*** LISTED RECORDS ***
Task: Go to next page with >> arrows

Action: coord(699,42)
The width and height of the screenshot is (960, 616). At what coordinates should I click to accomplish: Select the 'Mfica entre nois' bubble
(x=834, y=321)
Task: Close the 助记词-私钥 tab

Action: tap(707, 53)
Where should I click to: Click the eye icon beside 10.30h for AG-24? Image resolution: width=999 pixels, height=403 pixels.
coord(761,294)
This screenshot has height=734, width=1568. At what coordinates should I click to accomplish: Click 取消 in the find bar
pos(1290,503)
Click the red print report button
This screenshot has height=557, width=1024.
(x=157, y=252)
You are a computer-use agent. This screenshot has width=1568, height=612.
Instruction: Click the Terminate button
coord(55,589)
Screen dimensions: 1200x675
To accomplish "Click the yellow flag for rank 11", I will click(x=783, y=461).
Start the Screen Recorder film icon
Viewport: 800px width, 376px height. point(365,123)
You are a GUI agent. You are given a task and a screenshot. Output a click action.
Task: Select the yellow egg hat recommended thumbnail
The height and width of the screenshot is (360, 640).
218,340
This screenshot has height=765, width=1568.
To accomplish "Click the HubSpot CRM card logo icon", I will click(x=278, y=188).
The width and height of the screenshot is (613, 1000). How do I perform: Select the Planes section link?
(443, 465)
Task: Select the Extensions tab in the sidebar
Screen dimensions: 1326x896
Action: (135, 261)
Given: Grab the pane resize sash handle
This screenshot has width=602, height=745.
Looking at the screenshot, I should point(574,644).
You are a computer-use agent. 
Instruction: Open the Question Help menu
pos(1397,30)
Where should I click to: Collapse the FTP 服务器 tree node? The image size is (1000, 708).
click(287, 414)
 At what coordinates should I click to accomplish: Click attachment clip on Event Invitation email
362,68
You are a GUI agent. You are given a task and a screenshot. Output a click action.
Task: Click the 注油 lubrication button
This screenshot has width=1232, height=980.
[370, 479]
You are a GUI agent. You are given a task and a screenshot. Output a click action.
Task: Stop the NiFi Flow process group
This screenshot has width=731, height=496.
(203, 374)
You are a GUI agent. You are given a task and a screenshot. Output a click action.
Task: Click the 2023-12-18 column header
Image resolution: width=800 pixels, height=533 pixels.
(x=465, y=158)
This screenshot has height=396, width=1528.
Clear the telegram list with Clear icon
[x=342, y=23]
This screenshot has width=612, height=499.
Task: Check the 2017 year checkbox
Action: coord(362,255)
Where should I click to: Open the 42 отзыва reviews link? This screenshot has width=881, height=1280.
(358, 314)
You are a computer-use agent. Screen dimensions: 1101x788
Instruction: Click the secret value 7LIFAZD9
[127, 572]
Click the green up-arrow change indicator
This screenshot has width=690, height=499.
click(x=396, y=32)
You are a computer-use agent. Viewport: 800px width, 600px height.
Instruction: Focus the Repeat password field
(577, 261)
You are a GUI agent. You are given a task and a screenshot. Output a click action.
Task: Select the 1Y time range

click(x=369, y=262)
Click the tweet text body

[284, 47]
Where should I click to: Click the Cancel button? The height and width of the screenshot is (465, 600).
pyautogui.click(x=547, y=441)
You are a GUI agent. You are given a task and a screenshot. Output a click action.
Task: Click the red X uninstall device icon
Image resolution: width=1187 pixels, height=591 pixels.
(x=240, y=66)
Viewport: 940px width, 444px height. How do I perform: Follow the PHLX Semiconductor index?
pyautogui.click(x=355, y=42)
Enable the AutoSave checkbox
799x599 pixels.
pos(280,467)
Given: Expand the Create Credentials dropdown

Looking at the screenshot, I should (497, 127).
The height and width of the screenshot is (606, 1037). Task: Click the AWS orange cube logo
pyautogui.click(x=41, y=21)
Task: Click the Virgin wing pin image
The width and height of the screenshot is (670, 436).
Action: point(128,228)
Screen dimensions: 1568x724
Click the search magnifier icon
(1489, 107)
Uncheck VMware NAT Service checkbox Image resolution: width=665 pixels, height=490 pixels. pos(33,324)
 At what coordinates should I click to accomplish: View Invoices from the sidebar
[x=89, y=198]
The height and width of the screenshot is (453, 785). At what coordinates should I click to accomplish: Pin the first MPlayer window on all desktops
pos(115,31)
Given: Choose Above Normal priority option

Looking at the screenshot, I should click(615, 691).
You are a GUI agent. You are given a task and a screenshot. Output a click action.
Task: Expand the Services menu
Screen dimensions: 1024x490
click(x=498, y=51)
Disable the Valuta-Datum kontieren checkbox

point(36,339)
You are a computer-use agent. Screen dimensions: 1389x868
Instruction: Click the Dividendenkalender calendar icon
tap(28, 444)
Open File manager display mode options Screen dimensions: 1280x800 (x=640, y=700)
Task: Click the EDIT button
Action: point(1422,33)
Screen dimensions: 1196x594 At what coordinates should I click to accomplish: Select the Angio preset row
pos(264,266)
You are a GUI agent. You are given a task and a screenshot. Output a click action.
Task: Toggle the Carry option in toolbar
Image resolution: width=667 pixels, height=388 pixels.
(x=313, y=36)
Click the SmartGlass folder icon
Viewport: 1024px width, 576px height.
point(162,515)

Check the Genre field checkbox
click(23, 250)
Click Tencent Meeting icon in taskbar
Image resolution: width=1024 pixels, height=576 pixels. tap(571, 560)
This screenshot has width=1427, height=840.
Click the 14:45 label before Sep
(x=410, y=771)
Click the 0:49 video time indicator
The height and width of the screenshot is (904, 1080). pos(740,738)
*** End of LISTED RECORDS ***
### PROBLEM REQUIREMENTS
Go through the entries above and copy every line containing "will".

### SOLUTION TO THIS TASK
To accomplish "Click the yellow flag for rank 11", I will click(x=783, y=461).
To accomplish "Click the HubSpot CRM card logo icon", I will click(x=278, y=188).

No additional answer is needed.